■ **Document extract**
--- start ---
Arduino DDS Shield
"The m0xpd Arduino DDS shield provides a convenient interface between an AD9850 DDS module and an Arduino, opening up the benefits of this flexible “Electronics prototyping platform”. The shield makes the DDS Module easy to configure (through software) and to control (through familiar, everyday interfaces such as Keypads, Displays and Rotary Encoders)".
To understand your shield's hardware, take a look at the schematic...
The test program, running on an Arduino with the DDS Shield on top, sets up the system to produce a 1MHz output.
Your shield should draw around 90mA on the 5V supply from the host Arduino...
There's only one adjustment to make; the trim pot on the DDS module might need adjustment to get the shield's quadrature square wave outputs running.
The square wave outputs are on pins 3 & 4 of the "RF Bus" connector, JP1.
Unfortunately, a manufacturing error on the board has mis-placed the labels for the pins - this is how the labels on the corner of the board SHOULD have looked...
With the test sketch above running, connect a 'scope to the sine wave outputs (on the BNC socket, the JP6 header or pins 1 & 2 of the RF Bus connector, JP1) and confirm the presence of the 1MHz sinewave.
Now look at the square wave outputs (pins 3 & 4 on JP1) and adjust the preset until the 250kHz square waves are running.
What if you don't have a 'scope?
Put a short length of wire (10 cm or so) in the relevant pin of JP1 to act as an antenna. Place a receiver, in SSB mode, close to the wire and tune it to 250kHz (plus/minus an audio offset). You'll soon know if there's a square wave there!
Iambic Keyer for Arduino
Those new to Arduino will find this application a little more instructive than the usual "push a button and light an LED" example - and it might be useful in the shack!
All my keyers support both a straight key and a paddle - as I find it easier to switch to the straight key to change speed or to send a long "dah" for zero, etc.
This is how you need to hook up the Arduino...
Arduino code for the keyer is available here.
The m0xpd Arduino VFO system demonstrates use of hardware elements available from Kanga, combining an Arduino (UNO or MEGA), a DDS Module and a display into a system that is both instructive (delving a little deeper into the possibilities of Arduino) and practically useful (you end up with a decent VFO!)...
The schematic is shown below...
An Eagle schematic file is available here. (Note - there is no board design, nor any intention to produce one)
The Arduino code for the VFO is available here.
Enhanced Kanga VFO
To coincide with the appearance of the new Kanga / m0xpd DDS Shield, I've put together a second VFO system.
This system is much more advanced than the simpler VFO described above - not just in functionality, but also in hardware...
As well as use of the DDS Shield, the new VFO exploits an I2C interface for the LCD display unit to save on the load on Arduino pins, freeing up some pins to use to support input push-buttons. If you intend to use the display from Kanga UK, you'll find the appropriate software library at this page. If you're using other displays, you must source your own library appropriate to that hardware.
--- end ---
■ **Tasks to perform**
(1) Check each statement against the Arduino DDS Shield page, answering yes or no and quoting the words that decide it: (a) The shield draws around 90mA from the host Arduino's 5V supply. (b) The test program sets the system up to produce a 250kHz output. (c) A board design is offered for the simpler VFO.
(2) Resume the Arduino DDS Shield page after its final sentence.
The rows after this point are separate material, unrelated to the Arduino DDS Shield page.

■ **Data supplied**
--- start ---
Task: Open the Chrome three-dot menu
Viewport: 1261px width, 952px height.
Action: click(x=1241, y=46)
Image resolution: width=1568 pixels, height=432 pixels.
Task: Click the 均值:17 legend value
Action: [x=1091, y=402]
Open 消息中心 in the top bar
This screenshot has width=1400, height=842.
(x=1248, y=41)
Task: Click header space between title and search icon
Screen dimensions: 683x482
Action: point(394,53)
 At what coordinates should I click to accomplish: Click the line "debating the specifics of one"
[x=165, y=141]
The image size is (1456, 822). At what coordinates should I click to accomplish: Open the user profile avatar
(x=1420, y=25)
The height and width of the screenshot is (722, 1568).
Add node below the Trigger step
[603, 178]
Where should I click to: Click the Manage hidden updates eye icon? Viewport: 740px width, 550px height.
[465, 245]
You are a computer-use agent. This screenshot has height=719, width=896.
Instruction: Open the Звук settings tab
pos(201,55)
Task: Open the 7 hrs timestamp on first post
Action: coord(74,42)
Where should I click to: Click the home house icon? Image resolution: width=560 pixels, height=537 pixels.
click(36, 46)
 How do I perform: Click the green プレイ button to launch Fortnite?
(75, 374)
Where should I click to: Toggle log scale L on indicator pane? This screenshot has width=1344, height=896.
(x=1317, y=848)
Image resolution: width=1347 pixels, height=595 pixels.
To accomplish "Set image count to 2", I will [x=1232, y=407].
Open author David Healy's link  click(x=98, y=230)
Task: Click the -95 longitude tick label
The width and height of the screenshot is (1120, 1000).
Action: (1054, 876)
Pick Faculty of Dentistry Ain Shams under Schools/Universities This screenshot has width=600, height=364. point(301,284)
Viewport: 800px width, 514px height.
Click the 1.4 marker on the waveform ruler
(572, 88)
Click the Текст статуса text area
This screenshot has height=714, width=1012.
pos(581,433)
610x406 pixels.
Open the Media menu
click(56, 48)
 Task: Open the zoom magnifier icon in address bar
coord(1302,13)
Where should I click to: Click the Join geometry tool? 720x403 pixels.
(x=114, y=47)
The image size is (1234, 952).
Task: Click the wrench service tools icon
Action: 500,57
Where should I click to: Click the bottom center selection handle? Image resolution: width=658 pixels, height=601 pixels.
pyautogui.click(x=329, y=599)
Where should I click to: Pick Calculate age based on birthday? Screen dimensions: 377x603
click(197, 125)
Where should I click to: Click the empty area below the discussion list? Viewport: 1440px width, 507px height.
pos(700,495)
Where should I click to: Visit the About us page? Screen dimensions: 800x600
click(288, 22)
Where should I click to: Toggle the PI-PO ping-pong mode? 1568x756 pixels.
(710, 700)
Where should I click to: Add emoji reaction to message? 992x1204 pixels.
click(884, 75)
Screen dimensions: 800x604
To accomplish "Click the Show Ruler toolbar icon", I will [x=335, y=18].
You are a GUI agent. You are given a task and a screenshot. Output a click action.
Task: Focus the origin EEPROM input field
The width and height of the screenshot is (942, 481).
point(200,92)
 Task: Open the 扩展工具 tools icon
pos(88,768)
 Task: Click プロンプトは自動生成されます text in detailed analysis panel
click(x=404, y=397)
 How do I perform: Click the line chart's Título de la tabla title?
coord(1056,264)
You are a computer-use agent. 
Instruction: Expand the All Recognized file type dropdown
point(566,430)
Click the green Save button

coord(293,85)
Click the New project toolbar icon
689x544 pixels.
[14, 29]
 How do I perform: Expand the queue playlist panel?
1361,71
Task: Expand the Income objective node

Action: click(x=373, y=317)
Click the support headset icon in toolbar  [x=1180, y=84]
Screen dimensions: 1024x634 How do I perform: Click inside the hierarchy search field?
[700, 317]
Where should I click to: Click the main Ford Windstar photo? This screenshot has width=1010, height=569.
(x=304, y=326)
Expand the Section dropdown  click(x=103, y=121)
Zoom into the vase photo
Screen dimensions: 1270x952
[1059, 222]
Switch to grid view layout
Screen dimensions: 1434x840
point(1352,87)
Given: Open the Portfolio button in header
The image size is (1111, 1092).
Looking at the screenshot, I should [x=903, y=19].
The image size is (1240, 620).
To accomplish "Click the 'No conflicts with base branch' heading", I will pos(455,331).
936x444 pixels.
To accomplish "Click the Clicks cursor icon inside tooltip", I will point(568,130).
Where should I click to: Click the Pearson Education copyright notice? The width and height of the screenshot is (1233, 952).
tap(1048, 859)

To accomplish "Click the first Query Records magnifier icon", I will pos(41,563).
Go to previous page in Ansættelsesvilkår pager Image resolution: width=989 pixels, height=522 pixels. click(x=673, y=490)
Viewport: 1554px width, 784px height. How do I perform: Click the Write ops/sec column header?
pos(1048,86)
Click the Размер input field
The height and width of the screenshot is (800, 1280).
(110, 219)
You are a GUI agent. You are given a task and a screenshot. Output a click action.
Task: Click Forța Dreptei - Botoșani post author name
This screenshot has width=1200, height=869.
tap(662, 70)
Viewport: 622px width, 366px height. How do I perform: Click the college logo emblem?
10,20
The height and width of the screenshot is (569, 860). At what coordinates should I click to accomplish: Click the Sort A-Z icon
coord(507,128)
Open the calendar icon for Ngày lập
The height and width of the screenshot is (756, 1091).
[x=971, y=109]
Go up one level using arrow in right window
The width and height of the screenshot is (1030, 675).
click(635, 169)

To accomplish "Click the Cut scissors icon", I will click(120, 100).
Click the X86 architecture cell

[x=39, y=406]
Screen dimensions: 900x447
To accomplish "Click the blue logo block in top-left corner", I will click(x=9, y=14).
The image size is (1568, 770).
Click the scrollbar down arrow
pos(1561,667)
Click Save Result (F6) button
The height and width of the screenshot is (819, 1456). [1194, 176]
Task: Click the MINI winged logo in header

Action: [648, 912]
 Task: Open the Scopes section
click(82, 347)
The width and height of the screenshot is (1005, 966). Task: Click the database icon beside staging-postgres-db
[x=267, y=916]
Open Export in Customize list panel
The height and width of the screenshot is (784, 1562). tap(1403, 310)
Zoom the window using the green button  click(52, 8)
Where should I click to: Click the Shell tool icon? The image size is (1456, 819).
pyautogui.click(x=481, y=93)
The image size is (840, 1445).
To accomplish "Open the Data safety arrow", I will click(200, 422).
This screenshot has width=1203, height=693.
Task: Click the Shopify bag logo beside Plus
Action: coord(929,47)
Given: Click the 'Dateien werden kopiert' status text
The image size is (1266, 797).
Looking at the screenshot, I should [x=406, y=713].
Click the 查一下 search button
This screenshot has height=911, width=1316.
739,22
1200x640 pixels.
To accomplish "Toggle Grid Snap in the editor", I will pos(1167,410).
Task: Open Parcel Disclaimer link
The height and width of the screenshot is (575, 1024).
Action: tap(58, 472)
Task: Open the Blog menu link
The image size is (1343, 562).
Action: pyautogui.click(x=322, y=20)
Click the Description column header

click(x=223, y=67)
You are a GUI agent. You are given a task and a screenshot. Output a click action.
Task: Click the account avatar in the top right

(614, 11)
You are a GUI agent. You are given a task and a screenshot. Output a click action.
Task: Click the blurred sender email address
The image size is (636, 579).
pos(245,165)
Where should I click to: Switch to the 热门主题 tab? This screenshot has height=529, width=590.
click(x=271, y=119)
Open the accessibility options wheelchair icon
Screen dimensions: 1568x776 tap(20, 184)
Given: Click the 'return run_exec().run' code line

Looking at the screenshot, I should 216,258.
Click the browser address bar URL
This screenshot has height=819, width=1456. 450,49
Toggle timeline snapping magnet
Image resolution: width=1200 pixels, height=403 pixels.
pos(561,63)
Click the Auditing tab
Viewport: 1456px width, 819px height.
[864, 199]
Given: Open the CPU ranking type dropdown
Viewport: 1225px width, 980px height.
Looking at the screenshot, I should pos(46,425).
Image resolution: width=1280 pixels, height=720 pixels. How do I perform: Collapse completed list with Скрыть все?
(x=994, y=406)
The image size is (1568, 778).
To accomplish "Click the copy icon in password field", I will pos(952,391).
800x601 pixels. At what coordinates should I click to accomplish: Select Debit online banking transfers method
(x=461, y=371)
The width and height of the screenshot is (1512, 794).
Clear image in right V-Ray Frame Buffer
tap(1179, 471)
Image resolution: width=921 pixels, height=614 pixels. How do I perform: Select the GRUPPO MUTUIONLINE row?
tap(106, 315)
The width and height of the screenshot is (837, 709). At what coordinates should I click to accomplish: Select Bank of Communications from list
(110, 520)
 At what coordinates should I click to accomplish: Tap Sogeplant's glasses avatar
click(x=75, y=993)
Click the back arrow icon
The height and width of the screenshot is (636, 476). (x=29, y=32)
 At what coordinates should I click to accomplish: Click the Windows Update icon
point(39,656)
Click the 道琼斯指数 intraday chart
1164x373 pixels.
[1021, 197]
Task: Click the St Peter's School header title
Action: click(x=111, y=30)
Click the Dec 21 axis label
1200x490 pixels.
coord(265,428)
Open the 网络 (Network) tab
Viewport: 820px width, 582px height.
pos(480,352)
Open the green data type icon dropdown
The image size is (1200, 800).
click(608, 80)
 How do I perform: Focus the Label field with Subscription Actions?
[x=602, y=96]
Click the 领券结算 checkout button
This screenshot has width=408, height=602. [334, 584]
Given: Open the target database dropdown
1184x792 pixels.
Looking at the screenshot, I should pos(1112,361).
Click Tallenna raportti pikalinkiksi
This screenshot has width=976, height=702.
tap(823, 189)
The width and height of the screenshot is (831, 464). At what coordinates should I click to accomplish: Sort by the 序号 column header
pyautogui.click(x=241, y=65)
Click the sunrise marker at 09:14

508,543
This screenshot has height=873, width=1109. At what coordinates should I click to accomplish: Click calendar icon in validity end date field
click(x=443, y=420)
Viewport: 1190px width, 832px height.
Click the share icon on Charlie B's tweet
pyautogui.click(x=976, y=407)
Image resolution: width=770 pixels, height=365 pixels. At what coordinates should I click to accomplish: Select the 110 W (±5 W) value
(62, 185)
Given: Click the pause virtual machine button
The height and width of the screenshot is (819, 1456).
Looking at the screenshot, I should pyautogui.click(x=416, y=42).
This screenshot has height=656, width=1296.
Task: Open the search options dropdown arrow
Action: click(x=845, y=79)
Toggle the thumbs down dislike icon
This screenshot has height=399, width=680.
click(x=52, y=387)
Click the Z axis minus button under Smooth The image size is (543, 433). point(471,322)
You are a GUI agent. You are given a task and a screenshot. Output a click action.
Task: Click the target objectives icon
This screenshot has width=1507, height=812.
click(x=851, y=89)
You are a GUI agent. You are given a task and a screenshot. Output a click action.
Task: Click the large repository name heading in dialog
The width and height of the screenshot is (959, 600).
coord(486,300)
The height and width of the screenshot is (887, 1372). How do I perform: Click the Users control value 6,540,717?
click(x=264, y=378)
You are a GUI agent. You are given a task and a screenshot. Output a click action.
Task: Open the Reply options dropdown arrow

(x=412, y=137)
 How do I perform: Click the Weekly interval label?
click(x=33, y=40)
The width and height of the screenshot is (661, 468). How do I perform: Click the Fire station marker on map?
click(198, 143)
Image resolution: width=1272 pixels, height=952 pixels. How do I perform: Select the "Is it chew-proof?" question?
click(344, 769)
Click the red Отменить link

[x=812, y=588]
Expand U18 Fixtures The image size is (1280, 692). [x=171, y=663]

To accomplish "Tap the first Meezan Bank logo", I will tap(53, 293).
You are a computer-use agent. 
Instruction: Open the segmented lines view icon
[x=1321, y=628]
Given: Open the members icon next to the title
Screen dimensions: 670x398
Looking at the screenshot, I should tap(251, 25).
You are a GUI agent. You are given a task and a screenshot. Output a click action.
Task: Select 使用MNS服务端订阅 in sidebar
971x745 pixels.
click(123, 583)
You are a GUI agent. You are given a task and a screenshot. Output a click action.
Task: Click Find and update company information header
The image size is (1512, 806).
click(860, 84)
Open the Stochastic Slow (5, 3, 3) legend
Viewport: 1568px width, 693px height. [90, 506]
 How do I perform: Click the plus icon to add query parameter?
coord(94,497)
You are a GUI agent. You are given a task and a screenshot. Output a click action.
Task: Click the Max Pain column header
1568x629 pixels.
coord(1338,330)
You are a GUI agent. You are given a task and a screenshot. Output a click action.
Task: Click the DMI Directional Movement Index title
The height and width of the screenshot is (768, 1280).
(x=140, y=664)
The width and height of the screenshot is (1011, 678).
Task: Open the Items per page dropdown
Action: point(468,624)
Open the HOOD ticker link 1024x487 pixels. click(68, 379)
--- end ---
■ **Expected responses**
(1)
(a) Yes: "Your shield should draw around 90mA on the 5V supply from the host Arduino"
(b) No: "sets up the system to produce a 1MHz output"
(c) No: "there is no board design, nor any intention to produce one"

(2)
The VFO has three controls; a rotary encoder (with integral push button), used for frequency (and other parameter) inputs and access to the menu system and two push-buttons, used (in normal mode) to change the "speed" of frequency input (the rotary encoder can change frequency in steps of 1, 10, 100 ... 1 MHz) and (in menu mode) to move between the (4) menu categories.
The system supports the amateur bands between 136 kHz and 10m and also offers a continuous "signal generator" mode. There are programmable offsets for each of the five modes (CW, CW(R), AM, LSB and USB) and continuously variable Receive Incremental Tuning (/"Clarifier"). The system can support additive offsets to accommodate an IF stage and has two memories ("VFO A & B"). A hardware input switches between "Receive" and "Transmit" modes.
The system is seen in "Normal" operating mode here...
As you can see, it is made from a stack of Arduino, DDS Shield, Prototyping Shield and an LCD Display (with I2C interface), all of which are available from Kanga UK. Of course, you don't need to use the DDS Shield or the Prototyping board - but it sure makes things simpler! If you're building the VFO into anything more permanent than the experiment described here, you'll certainly want to drop the prototyping shield and mount the rotary encoder, pushbuttons and display into the wall of your enclosure.
In "Normal" operation, the display shows the frequency selected, the mode, the Receive / Transmit status, the RIT offset (above, equal or below the default value for the mode), the VFO selected (A or B) and the band.
In "Menu" operation, the display format changes - here, for example is the display in Menu 0 (RIT)...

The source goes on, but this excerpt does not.